Portunhol não garante aprovação

Para Ricardo Filgueira, professor de português para estrangeiros, a prova tem um nível alto por usar materiais reais, do cotidiano, como vídeos, reportagens impressas e programas de rádio, por exemplo. Para ele, pessoas cuja língua materna é o espanhol, o teste pode parecer fácil, mas não é bem assim. "Ele acha que, por assistir muita novela brasileira e conviver com as pessoas no Brasil e entender muita coisa do que é falado, pela proximidade das línguas, já está pronto para fazer a prova. Mas é aí que se engana, porque ele só tem o domínio da compreensão auditiva. Entende muita coisa e, na hora de falar e escrever, mistura muito, não fala português, fala portunhol", diz o professor.

Formado em Letras, Ricardo começou a dar aula de português para estrangeiros quando passou um tempo na Suíça. De volta ao Brasil, ensinou português para imigrantes –sobretudo haitianos e bolivianos em uma ONG. Foi assim que descobriu o Celpe-Bras e passou a dar aulas para quem precisa se preparar para o exame.
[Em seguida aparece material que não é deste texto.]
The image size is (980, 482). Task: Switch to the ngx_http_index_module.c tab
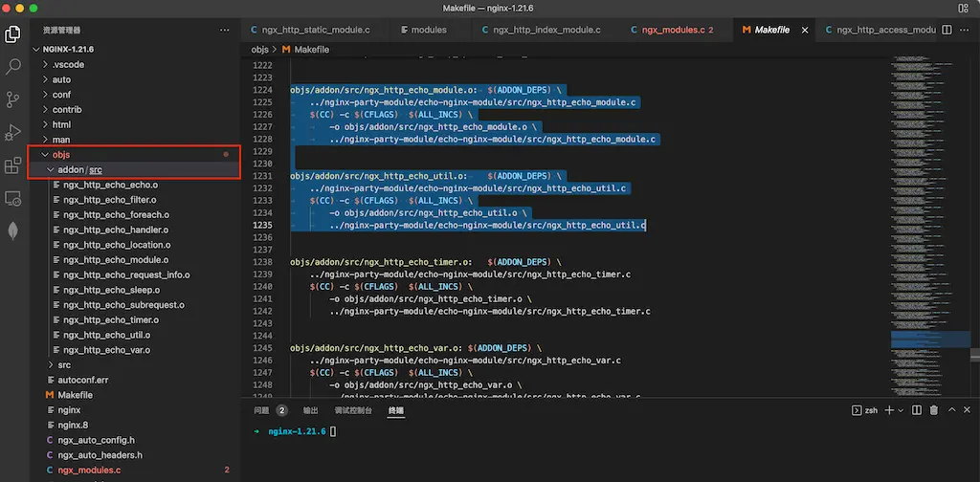546,30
Emília Mena, 35 anos, estudante norte-americana, é uma das alunas de Ricardo que se prepara para o Celpe-Bras. Ela conta que irá prestar o exame para aprofundar seus conhecimentos na língua. "Sempre quis aprender o português, e tanto era a minha vontade que me lembro de assistir o 'Xou da Xuxa', tentando aprender a língua sozinha. Depois, já adulta, fiquei apaixonada pela cultura brasileira e, quando tive a oportunidade para finalmente fazê-lo, me dediquei a aprender a língua bem", diz a estudante, que está no Brasil há quase um ano.
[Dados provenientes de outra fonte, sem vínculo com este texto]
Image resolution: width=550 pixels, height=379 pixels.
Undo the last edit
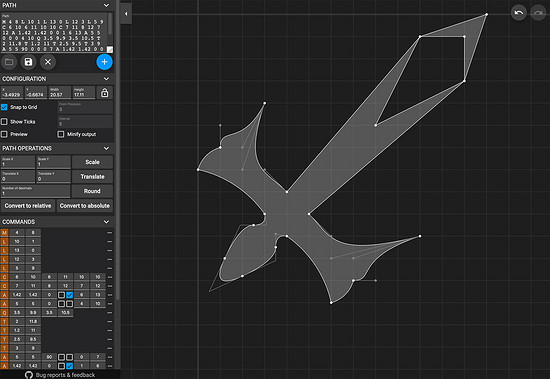[x=518, y=13]
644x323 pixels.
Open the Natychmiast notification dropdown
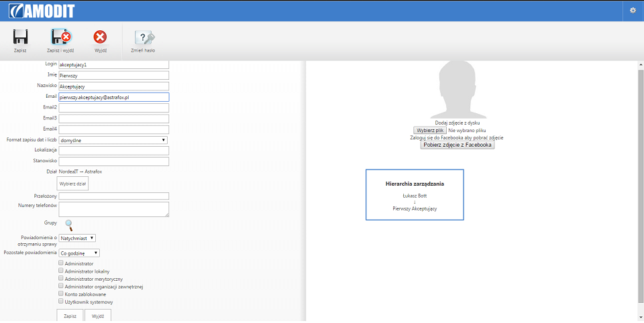coord(78,238)
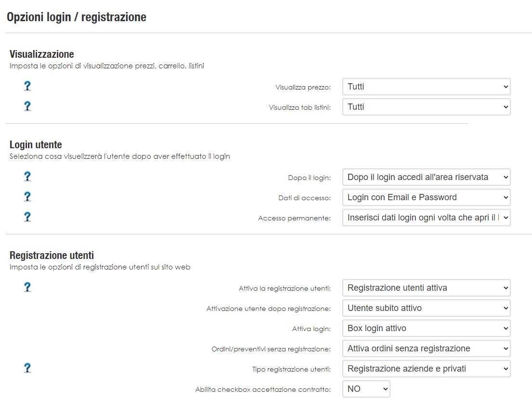Image resolution: width=532 pixels, height=399 pixels.
Task: Click the help icon beside Visualizza prezzo
Action: [x=27, y=86]
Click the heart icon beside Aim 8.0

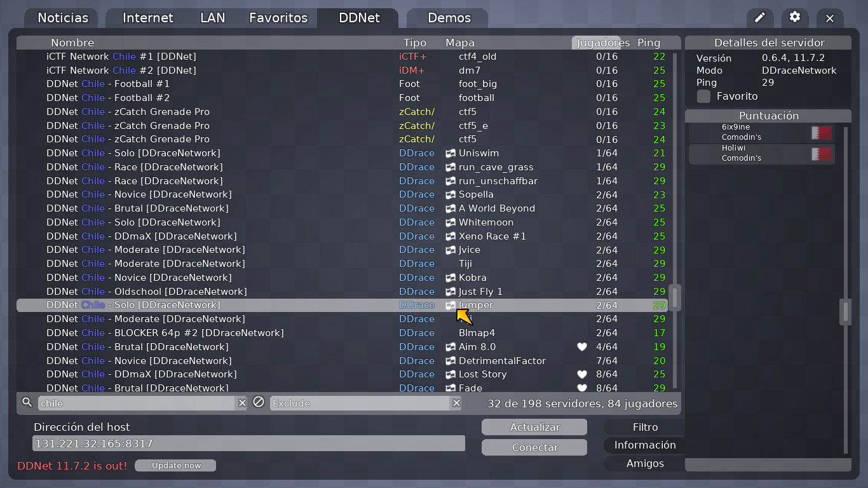tap(581, 347)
Hoje ela mora no Rio de Janeiro, onde também seguiu seus estudos de português em uma escola de idiomas. Quando perguntada sobre como ia a preparação para o exame, Emília conta que o mais difícil são as conjugações e as muitas regras e exceções. Mas, mostrando que já sabe usar até mesmo algumas gírias brasileiras, disse que os estudos estavam "rolando".

Uma pátria pela língua

No Brasil, a nova lei de Migração estipulou, pela primeira vez, um estatuto sobre a questão dos apátridas, reconhecendo e determinando a facilitação dos processos de naturalização para as pessoas que se encontram nessa situação. Maha e sua irmã Souad tiverem um papel importante na mudança dessa lei no país, pois foram as primeiras pessoas a serem reconhecidas como apátridas pelo governo brasileiro.
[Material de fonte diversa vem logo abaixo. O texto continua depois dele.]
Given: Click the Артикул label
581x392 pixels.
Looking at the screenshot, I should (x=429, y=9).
Entre os requisitos para fazer pedir a cidadania brasileira estão morar pelo menos dois anos no Brasil, não ter antecedentes criminais e provar que sabe falar português. Para isso, é preciso ser aprovado no Celpe-Bras.

Maha diz estar se preparando bastante para o exame, buscando ter um contato maior com a língua em livros, filmes e jornais. "Mesmo falando português, tenho dificuldade com a parte escrita por causa dos acentos, dos verbos e dos vocabulários", diz a apátrida. Maha e a irmã, Souad, farão a prova em outubro.

Quando chegou ao Brasil, ela encontrou uma família de Belo Horizonte que aceitou acolher Maha e seus irmãos. Mesmo sem conhecer uma palavra de português, essa era a melhor chance de conseguirem uma nacionalidade. Eddy, seu irmão mais novo, morreu em 2016 em um assalto --sem falar português direito, não entendeu o que os assaltantes queriam.

"Um apátrida, quando nasce, não tem certidão de nascimento e, quando ele morre, não tem certidão de óbito. Meu irmão teve a certidão de óbito só porque foi reconhecido como refugiado no Brasil", diz Maha. "Até hoje, com muito orgulho eu falo do Brasil, foi o país que me acolheu, o lugar onde eu existi. É muito difícil entender isso quando se tem tudo como garantido, e os apátridas não. O Brasil deu a vida para meu irmão", afirma.

Hoje, Maha participa de missões da ONU em diversos países, onde busca sensibilizar governos para a questão dos apátridas. Assim que for aprovada no Celpe-Bras, ela dará entrada nos papéis para concluir seu processo de cidadania e tornar-se brasileira.